# Portsoy fishermans boat sunk by vandals



## Gavin Gait (Aug 14, 2005)

Fisherman Alastair Mathhew has blamed crab thieves for cutting the mooring ropes causing it to drift away from the pier , capsize and sink ( probably dried out on a rock on one hull and sank on the following high tide ). The vessel is not named but is a Catamaran valued at £30,000.


----------



## mark m (Jan 27, 2007)

*Bang out of order*

Aye Davie bang out of order ,hope they catch the person s responsible.


----------



## treeve (Nov 15, 2005)

I have a hard time coming to terms with those who's only talent is to destroy others' source of income, or others' creation or others' peace or property. Feed 'em to the crabs.


----------



## Coastie (Aug 24, 2005)

Something similar happened recently to the boat belonging to a colleague of mine. That got caught in a gulley and was smashed up. Not nice.


----------



## Coastie (Aug 24, 2005)

I'm with you there, Treeve.


----------



## benjidog (Oct 27, 2005)

Disgraceful Davy! 

Totally pointless and dangerous - I hope the buggers get caught but I guess it is pretty unlikely unless there were eye-witnesses.

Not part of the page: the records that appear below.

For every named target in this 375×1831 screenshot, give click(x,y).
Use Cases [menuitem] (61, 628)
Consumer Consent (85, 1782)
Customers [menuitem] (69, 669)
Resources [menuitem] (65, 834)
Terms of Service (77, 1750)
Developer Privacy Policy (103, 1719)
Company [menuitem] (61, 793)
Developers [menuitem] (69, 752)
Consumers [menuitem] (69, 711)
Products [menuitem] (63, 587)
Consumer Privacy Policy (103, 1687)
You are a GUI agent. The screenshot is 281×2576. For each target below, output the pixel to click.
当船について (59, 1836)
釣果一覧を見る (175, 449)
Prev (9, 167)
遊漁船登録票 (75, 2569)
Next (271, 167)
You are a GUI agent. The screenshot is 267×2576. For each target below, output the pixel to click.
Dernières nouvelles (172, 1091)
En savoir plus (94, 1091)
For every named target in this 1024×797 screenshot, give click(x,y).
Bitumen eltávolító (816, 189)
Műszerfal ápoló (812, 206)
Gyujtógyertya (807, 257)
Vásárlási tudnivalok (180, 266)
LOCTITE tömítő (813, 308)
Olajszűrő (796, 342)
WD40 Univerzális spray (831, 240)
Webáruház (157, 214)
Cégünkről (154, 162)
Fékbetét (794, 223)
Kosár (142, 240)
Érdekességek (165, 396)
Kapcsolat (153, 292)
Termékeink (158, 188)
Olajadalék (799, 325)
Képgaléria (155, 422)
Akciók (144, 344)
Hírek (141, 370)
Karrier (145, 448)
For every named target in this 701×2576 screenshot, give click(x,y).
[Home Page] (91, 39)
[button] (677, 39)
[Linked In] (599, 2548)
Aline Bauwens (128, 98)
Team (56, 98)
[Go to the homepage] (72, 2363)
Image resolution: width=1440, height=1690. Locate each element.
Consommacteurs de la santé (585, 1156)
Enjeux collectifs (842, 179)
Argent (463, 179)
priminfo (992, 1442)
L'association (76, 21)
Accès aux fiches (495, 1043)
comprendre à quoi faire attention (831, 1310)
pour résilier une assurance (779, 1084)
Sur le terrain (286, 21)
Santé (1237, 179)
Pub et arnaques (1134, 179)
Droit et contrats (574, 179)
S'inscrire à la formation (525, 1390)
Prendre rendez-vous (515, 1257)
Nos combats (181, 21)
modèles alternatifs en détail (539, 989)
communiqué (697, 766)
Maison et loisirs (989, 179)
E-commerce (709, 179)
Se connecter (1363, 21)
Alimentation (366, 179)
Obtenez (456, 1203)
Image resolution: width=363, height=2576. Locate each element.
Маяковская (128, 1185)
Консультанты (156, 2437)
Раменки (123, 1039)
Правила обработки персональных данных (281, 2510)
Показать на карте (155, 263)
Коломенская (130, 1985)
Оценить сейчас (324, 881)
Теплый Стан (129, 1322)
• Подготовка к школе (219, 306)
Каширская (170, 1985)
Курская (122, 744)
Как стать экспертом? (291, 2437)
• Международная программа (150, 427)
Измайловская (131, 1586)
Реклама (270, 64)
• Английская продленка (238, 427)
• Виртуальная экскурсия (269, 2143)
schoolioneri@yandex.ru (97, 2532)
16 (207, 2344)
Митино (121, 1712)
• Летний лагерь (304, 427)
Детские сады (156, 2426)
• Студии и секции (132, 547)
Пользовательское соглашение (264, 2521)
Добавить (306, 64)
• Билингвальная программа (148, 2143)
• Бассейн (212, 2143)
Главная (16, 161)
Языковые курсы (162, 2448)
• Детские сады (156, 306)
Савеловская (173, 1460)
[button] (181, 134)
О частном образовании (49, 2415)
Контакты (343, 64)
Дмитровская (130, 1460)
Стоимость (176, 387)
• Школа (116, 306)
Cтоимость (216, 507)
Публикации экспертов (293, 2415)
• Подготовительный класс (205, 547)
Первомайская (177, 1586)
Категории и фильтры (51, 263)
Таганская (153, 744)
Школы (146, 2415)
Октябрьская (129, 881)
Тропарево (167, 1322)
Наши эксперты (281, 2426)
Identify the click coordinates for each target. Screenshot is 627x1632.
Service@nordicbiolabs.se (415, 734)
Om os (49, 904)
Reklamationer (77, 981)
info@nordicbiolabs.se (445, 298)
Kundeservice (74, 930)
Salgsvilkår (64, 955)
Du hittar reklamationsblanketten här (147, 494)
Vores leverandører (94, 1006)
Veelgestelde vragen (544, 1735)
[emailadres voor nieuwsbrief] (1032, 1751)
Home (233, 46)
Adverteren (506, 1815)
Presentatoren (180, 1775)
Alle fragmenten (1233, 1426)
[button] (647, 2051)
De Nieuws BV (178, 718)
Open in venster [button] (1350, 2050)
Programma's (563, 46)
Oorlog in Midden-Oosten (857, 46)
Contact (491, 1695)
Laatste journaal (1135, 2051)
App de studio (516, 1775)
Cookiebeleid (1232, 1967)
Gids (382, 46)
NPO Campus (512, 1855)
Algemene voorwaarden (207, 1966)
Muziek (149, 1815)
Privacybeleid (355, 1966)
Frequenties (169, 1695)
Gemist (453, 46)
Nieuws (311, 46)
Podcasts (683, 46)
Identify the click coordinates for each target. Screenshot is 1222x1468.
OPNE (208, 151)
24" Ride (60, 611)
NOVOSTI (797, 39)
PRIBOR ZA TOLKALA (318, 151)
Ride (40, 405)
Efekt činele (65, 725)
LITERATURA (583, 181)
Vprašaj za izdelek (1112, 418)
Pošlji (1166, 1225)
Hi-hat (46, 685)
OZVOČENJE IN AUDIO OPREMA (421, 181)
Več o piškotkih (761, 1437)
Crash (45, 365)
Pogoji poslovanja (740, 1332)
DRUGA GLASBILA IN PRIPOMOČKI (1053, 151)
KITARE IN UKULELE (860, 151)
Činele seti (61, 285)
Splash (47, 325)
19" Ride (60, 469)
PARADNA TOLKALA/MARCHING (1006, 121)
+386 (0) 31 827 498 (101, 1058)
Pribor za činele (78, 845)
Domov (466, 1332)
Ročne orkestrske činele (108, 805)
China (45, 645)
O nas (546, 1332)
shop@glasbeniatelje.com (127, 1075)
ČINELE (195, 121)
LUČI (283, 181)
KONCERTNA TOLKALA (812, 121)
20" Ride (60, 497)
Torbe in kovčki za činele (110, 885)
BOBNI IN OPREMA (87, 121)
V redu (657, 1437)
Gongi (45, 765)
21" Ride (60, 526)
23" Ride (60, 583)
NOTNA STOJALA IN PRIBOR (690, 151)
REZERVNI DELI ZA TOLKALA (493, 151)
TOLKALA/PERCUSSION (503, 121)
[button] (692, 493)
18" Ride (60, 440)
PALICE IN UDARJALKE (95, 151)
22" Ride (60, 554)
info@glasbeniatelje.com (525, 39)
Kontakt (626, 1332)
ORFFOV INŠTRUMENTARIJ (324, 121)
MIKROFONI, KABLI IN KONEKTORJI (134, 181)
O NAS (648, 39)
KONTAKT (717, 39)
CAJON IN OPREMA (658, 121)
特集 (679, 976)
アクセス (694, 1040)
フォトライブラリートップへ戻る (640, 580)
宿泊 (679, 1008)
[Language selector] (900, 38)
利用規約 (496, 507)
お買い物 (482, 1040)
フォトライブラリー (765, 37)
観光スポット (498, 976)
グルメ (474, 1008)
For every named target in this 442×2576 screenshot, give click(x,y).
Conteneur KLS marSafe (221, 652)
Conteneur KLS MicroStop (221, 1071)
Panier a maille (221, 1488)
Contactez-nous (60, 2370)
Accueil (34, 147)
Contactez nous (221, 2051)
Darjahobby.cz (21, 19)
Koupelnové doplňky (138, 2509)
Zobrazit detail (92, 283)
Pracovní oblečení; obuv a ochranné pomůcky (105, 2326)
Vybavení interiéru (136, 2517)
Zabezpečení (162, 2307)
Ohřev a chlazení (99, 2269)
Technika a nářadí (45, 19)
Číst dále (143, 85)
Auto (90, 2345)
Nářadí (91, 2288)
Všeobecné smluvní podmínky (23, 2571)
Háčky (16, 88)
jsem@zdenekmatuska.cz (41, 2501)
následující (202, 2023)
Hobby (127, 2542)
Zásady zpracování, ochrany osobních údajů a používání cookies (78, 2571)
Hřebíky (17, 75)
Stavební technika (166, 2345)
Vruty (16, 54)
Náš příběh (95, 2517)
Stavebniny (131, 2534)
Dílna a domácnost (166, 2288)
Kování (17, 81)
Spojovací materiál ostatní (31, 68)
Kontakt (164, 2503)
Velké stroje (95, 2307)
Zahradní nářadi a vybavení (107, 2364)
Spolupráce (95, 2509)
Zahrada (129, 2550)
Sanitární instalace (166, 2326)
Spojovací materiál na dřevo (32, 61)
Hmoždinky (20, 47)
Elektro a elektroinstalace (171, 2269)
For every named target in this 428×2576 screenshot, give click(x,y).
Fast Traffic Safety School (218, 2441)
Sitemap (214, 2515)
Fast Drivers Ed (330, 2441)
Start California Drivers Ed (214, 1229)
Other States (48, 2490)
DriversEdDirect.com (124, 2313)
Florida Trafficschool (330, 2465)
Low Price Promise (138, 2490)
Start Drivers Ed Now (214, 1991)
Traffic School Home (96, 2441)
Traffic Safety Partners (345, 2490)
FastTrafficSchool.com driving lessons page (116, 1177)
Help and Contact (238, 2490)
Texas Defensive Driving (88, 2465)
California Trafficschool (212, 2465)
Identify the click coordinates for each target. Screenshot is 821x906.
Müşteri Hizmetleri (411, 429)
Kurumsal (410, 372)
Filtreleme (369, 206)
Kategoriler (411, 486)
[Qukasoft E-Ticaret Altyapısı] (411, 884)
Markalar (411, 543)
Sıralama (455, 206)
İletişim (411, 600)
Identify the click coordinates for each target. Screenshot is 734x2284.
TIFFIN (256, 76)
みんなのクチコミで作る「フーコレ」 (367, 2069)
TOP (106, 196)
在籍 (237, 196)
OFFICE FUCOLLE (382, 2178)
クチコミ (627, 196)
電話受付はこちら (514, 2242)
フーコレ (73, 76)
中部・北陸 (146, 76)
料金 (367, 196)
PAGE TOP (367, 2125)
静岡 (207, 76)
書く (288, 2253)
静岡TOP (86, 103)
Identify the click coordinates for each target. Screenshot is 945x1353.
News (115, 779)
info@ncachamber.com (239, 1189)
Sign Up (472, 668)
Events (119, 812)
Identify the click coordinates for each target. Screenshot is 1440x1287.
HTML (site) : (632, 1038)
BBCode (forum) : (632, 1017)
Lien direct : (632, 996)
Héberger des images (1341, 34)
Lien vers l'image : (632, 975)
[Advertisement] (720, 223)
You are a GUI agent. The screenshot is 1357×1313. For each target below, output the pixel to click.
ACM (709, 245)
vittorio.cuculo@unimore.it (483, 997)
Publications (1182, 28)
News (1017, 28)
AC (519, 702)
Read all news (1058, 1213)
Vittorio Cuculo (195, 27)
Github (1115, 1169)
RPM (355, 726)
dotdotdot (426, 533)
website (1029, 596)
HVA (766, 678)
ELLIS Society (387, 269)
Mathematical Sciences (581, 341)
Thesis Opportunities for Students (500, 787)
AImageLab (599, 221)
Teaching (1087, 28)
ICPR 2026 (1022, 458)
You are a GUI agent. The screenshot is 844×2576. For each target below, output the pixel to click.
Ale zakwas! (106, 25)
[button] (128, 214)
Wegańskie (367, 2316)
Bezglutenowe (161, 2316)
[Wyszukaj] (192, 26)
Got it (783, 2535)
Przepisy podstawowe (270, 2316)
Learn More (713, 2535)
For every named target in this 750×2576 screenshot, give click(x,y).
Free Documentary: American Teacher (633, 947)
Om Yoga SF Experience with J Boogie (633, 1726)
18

No doubt the insurance covers this sort thing but that is not the point. 

Regards,


Brian


----------



## Gavin Gait (Aug 14, 2005)

The reason they went onboard is the potter's up here have big blue 50 gallon drums ( covered in 1/2" holes to let water circulate ) that they tie to the side of the boat with their crabs and Lobsters in so they can land them in the mornings. The vandals apparently went aboard the boat to steal the crabs and Lobsters , probably didn't find as many Lobsters as they wanted ( got to be stolen to "order" probably to fill an order for a restaurant or hotel ) and decided to cut the mooring ropes out of spite. 

Thats the mans living they've taken away as it'll be months before the boat can be repaired and back in the water ( if it is repairable that all depends on the damage on the rocks , etc and the cost of rebuilding or replacing the engines and electronics ) so if it is found to be someone in the "trade" they should be forced to pay in full for the repairs and loss of earnings ( and pay in full for the replacement boat if thats whats needed ). I don't see why this mans insurance premiums should have to rise because of this ( as they will ) or even why the insurance company should have to pay out at all. If the thieves have houses take them from them , sell them and use the money to compensate the fisherman.

Makes my blood boil hearing about things like this. Inshore fishermen have a bad enough time making a decent living as it is without this happening to them !!! (MAD) (MAD) (Cloud) (Cloud)


----------



## benjidog (Oct 27, 2005)

I have always taken the view that to deprive a workman of the tools of his trade (whatever they are) is the lowest thing anyone could do. 

It makes my blood boil as well.

Brian


----------